Super photo of the former Fighter Collection’s Hellcat. This war veteran was assigned during WW2 to the VF-6 “Felix” squadron (USS Intrepid) where she became the mount of Lt Alex Vraciu. Vraciu was the fourth most successful US Navy fighter pilot, with 19 aerial victories…., 9 of those victories achieved with this very F6F-3. It,  obviously, proudly wears its original war colours.

Northrop (CASA) SRF-5A Freedom Fighter: Without a shadow of a doubt.

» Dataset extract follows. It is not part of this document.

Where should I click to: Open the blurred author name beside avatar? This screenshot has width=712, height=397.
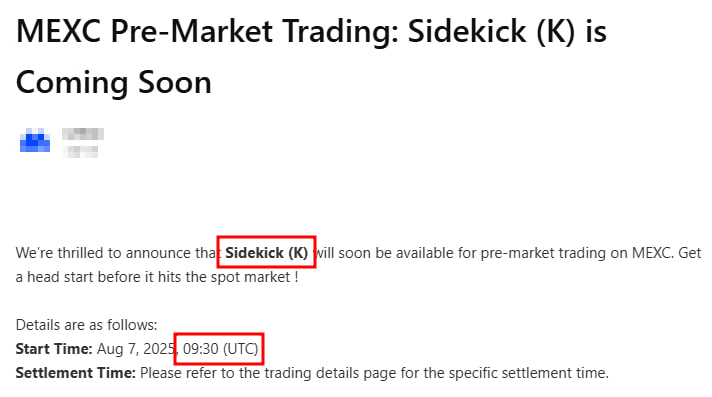pos(83,143)
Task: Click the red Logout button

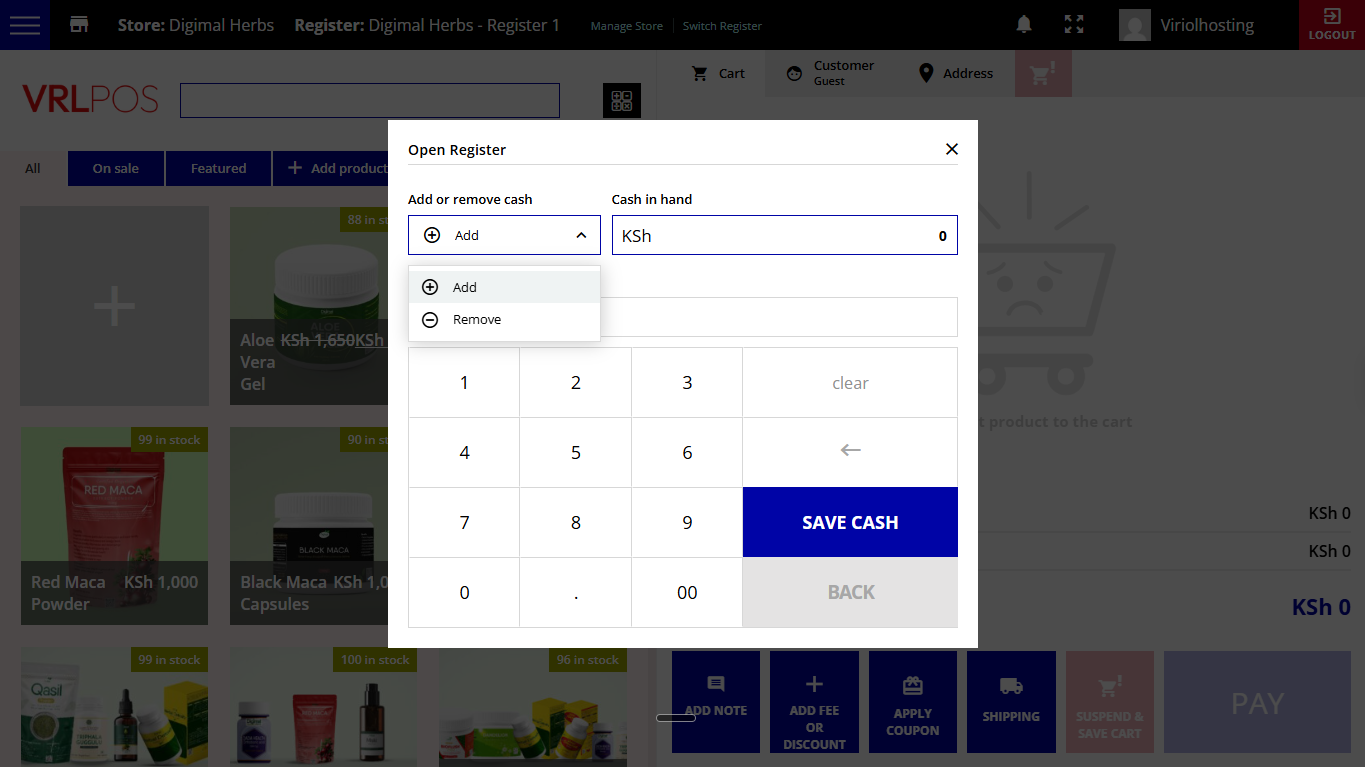Action: tap(1331, 25)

Manises (Valencia), summer 1992.

The very busy platform of my beloved Manises AB. In the background the Mirage IIIEEs in their twilight service year; an almost brand new Ala 12 Hornet; some Police and public service helicopters and a Canadair CL-215 more than ready for the “fire season”. Quite obsolete by then, this SRF-5 “Bicicleta” (“Bike”) was used as target tug aircraft equipped with the dramatic looking dart target.

I love this pic.

New York Central’s M-497: Cold War Surplus “Hot Rod”.

Nicknamed “Black Beetle”, the New York Central’s M-497 was a jet-powered train tested during 1966. Powered by a J47-GE-19 jet pod taken from a retired Convair B-36H, this train exceeded in its day more than 183 mph, still a U.S record today.

Burnin’ “coal” between Butler, Indiana and Stryker, Ohio. Certainly a very mean-looking beast.

Grumman F-14A Tomcat: No Problemo.

This incredible photo depicts what the Grumman company did in response to US. Navy concerns regarding a possible asymmetrical wing swept situation on the F-14. Flying the 3rd pre-production example, the company’s Chief Test Pilot Chuck Sewell conducted several flight trials from Dec. 1985 to Feb. 1986 with the right wing locked at 20º  and the left at various swept angles (35º, 50º, 60º and 68º). Tests showed 60º was the maximum swept age suitable for landings. Sewell found the aircraft in this extreme configuration to be capable enough to achieve safe carrier landings… well, at least he could do it.